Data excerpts
┌──
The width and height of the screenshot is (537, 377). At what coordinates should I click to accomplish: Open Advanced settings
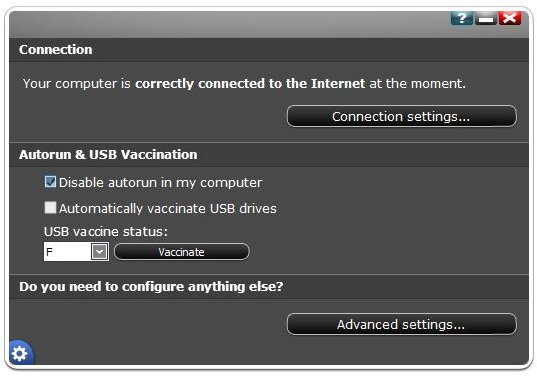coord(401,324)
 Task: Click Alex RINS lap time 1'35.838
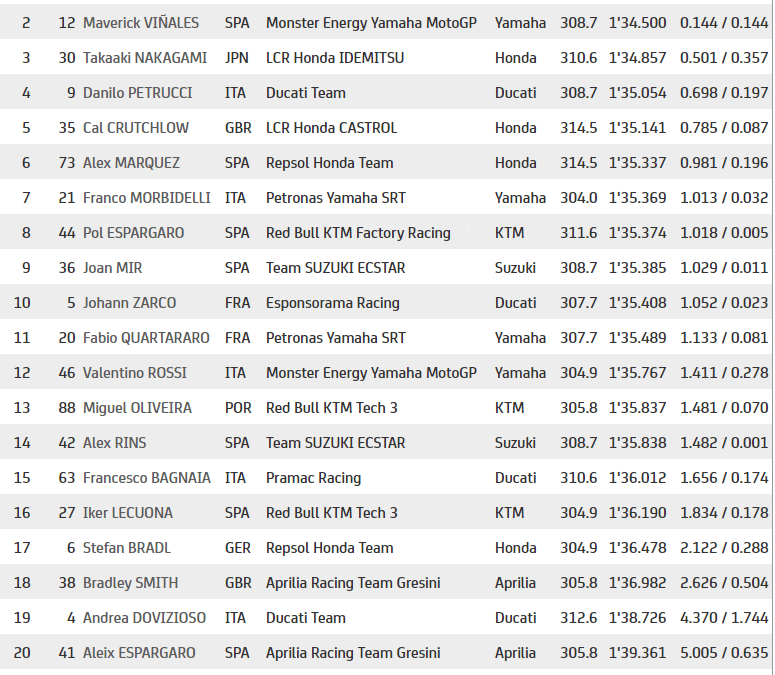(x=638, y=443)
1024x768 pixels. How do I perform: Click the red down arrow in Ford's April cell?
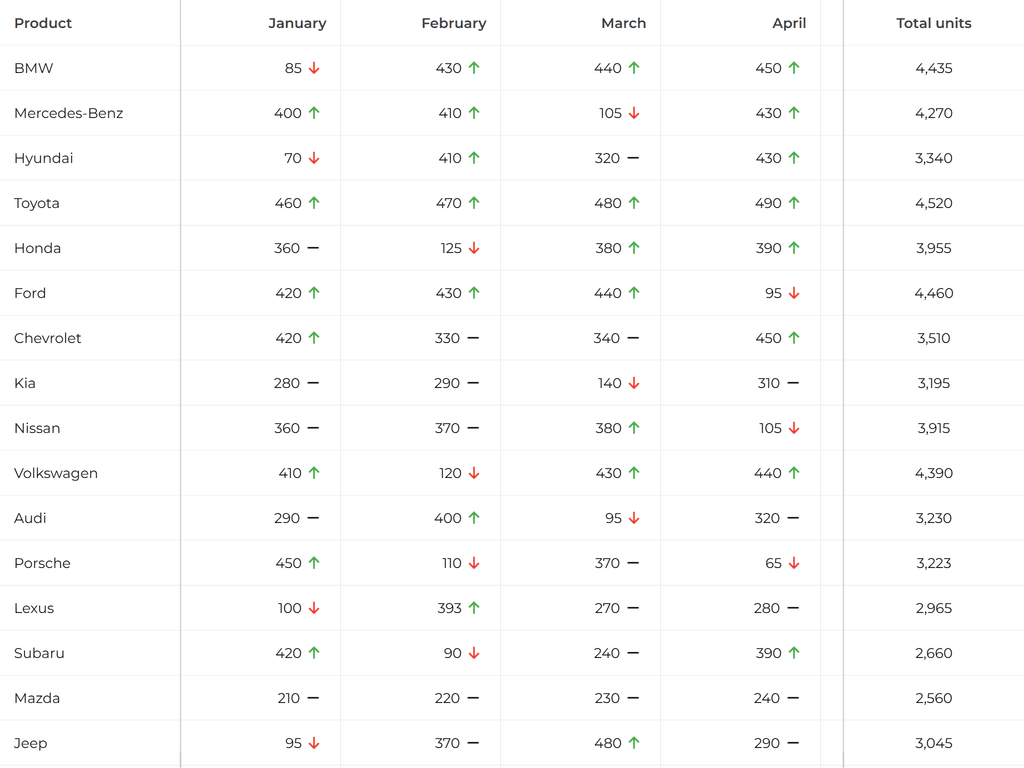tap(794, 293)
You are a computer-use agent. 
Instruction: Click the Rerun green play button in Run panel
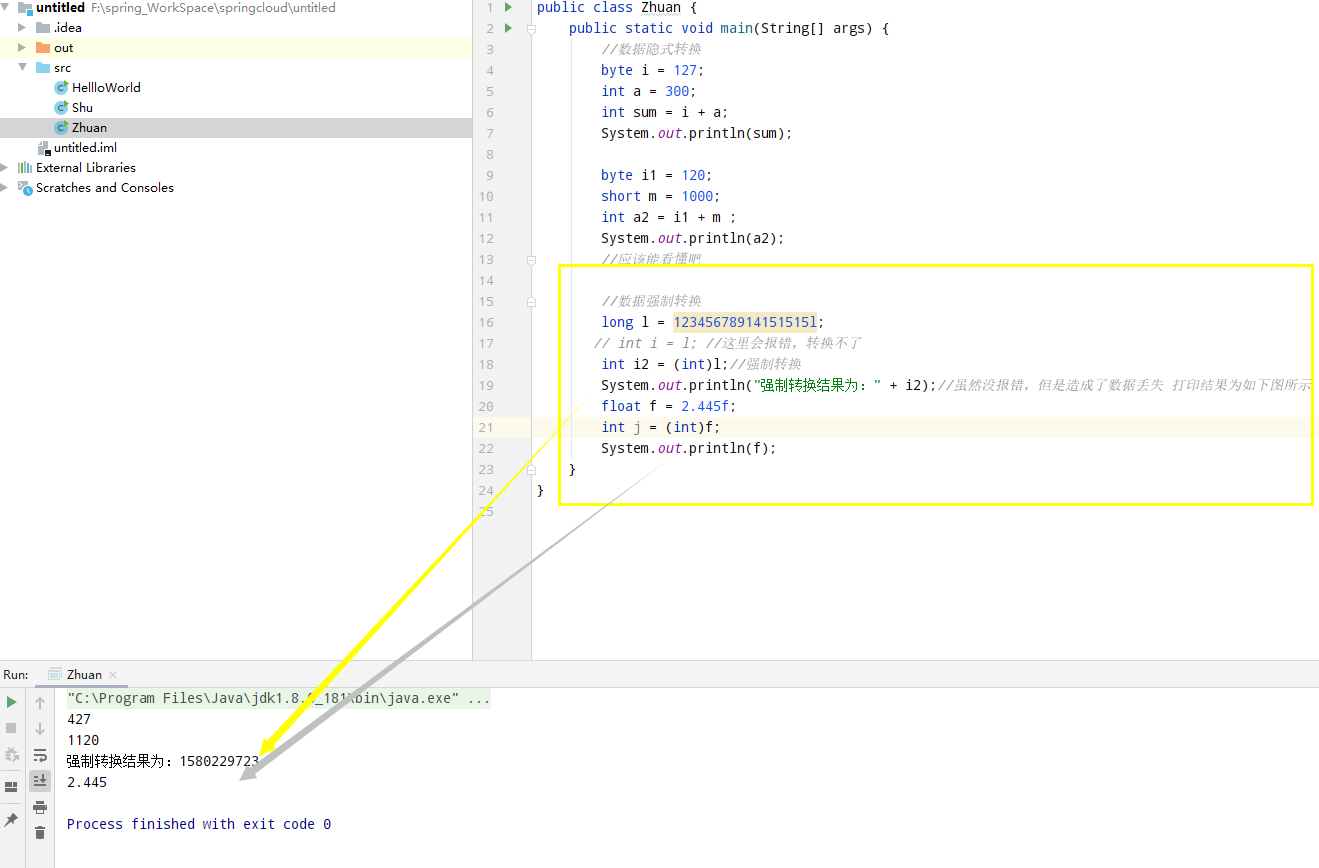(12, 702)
└──
ACTIVITY: Write the data above out exactly. Leave out any pictures.

SOLUTION FOR THIS TASK:
The width and height of the screenshot is (537, 377). At what coordinates should I click to accomplish: Open Advanced settings
coord(401,324)
 Task: Click Alex RINS lap time 1'35.838
(x=638, y=443)
1024x768 pixels. How do I perform: Click the red down arrow in Ford's April cell?
tap(794, 293)
You are a computer-use agent. 
Instruction: Click the Rerun green play button in Run panel
(12, 702)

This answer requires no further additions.